I was not an athletic kid.  When my classmates chose teams, I wasn’t the last one picked for volleyball, but they picked me just before the kid with the thick glasses and the very short one. You get the picture. I was the kid whose mother had to make her go outside to play. Left to my own devices, I’d have my nose in a book when I wasn’t sleeping or eating.

But somehow, I discovered roller skating and I was actually good at it! By the way, I define good as staying vertical most of the time and not breaking an ankle. Something about the rhythm of the movement and the speed appealed to me.
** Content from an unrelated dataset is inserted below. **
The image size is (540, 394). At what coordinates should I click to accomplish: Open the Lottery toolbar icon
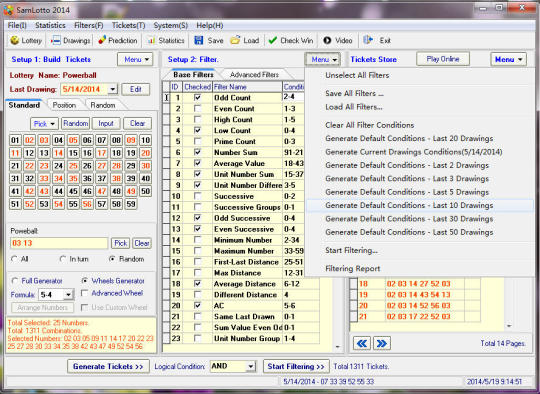click(x=14, y=40)
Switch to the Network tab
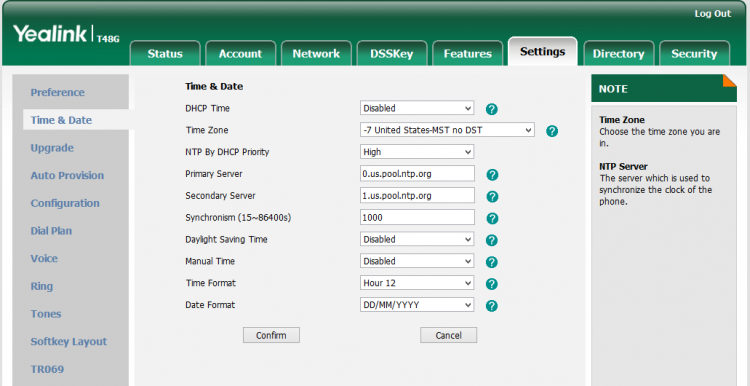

Recently, I was comparing notes with my granddaughter, who was amazed I didn’t have shoe skates.  The only place I had access to shoe skates was at the roller rink, where I was only allowed to go with my church youth group. My friend, however, had a snazzy white pair with navy and white pom-poms.  But she was from the West Coast, after all. 


My home-grown friends and I had the metal clamp-on skates which attached to our shoes and adjusted with a skate key. I wore my key on a string around my neck, ready for adjustments. Remember how the skates came off your shoes when you fell? Then you had to widen the skate clamps, put your shoed foot back in and tighten them up. They were adjustable for length, too.  No need to buy more as your foot grew.  Perfect for frugal Mid-Westerners.


I had favorite places to skate, too.  I liked the smooth, more recently poured concrete, as opposed to the old, rough stuff. Skating in the street was always fun, since several of us could skate together.  But only if our moms didn’t catch us!


I’ve seen modern inventions called “in-line skates” with one long blade down the center of the shoe. It’s good they weren’t around during my skating days. I wouldn’t be alive to write this.


I haven’t been on skates in years, but I still remember the feeling of freedom and success as I sailed along with the wind in my face, cooling me off on hot summer days—air conditioning, Old School style.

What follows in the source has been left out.